Ridley Scott’s 2010 adaptation of the Robin Hood story is much better than I’d expected given both the critical reaction at the time and my usual responses to Scott’s historical epics. Expecting a repeat of Gladiator‘s obstinately counter-factual approach to Roman history, I was pleasantly surprised to find a much strong sense of the actuality of life in medieval England here (I watched the Director’s Cut version on the Blu-Ray). Sure, the film makes no mention of the cultural divide between the Normans and the Anglo-Saxons that is at the heart of a lot of the conflict between the ruling Plantagenets and the local nobility that was still in the process of working itself out in the late 12th Century (it would be another hundred years or so before a King of England spoke English as his first language, IIRC), but still, locating the Robin Hood story a bit later in time than is traditional, to the reign of John proper as opposed to the middle of Richard’s, is a strike of genius, tying the legend together with the complex mass of politics surrounding the Magna Carta. There are hints of ethnic or at least cultural difference between rulers and ruled, as Will Scarlet is identified as Welsh (and therefore Celtic) and Cate Blanchett’s Marion is a paragon of the strong Anglo-Saxon woman, of a type uniquely prevalent in the Kingdom of Mercia, of which Nottinghamshire was a part, as near as my geographic skills can tell. The haunting images of the orphaned children of Sherwood forest even recall stories of black magic practiced by the Celts encountered by the first Roman invaders on the island.

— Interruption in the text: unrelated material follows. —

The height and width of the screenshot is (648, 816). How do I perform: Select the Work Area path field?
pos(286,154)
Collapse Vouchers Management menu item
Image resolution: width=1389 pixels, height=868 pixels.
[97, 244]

The other major twist to the legend is that our hero is no longer a petty nobleman, but an orphan who has forgotten his past who takes on the role of a Baron for various complicated but not really important reasons. Thus is Robin Hood doubly turned into a mirage: he’s a mask that Russell Crowe’s Robin Longstride adopts twice over: first a model of the chivalrous knight and beneficent lord, then as the paragon of democratic values and the communitarian ideal. Both images are false, but nonetheless necessary to the political causes they represent. Crowe’s character is a chameleon, adopting the ideal form of whatever world he finds himself in: warrior archer, petty nobility, political revolutionary. This conception of the character requires some plausibility stretching at times throughout the film, but all in service of a good cause (the quick turn of Léa Seydoux’s Isabella for example, or the ease with which the English troops turn to Robin as savior, both before and after the final battle, in direct insult to John).

Unfortunately, much of what is of interest in the film dissolves in the final act, replaced by Scott’s worst instincts as a director of action. The reasonably-coherent and sensible action scenes interspersed throughout the film are replaced by a full-scale battle, a swirl of mud-brown and grey with the kind of shoddy camerawork and random editing we’ve come to take as normal from 21st century Hollywood. The logistics of the battle are increasingly absurd. First, the unified English army marches from Barnsdale to Dungeness in two days, in order to meet the invading French. That’s a journey of 173 miles, which, while it only would take a couple of hours today (Google Maps tells me its 3 hours and 10 minutes on the M11) is unlikely to have been traversed in less than a week, maybe four days at top speed for an entirely mounted small medieval army moving through their own terrain with no baggage train (50 miles per day). There’s no reason for the timeline to be given as two days, it’s a pointless throw-away bit of movie silliness. Similarly, the less said about Marion dressing in full armor to lead a group of children into battle against a professional army, and then taking on the biggest villain of the film in single combat, the better. It’s silly, but not in the fun way of Friar Tuck attacking the French with bees or Little John picking up chicks (“I’m proportionate!”), but in the depressing this-is-what-we-take-as-normal-in-Hollywood action-filmmaking sense. As Ridley Scott’s idea of realism gives, so it takes away.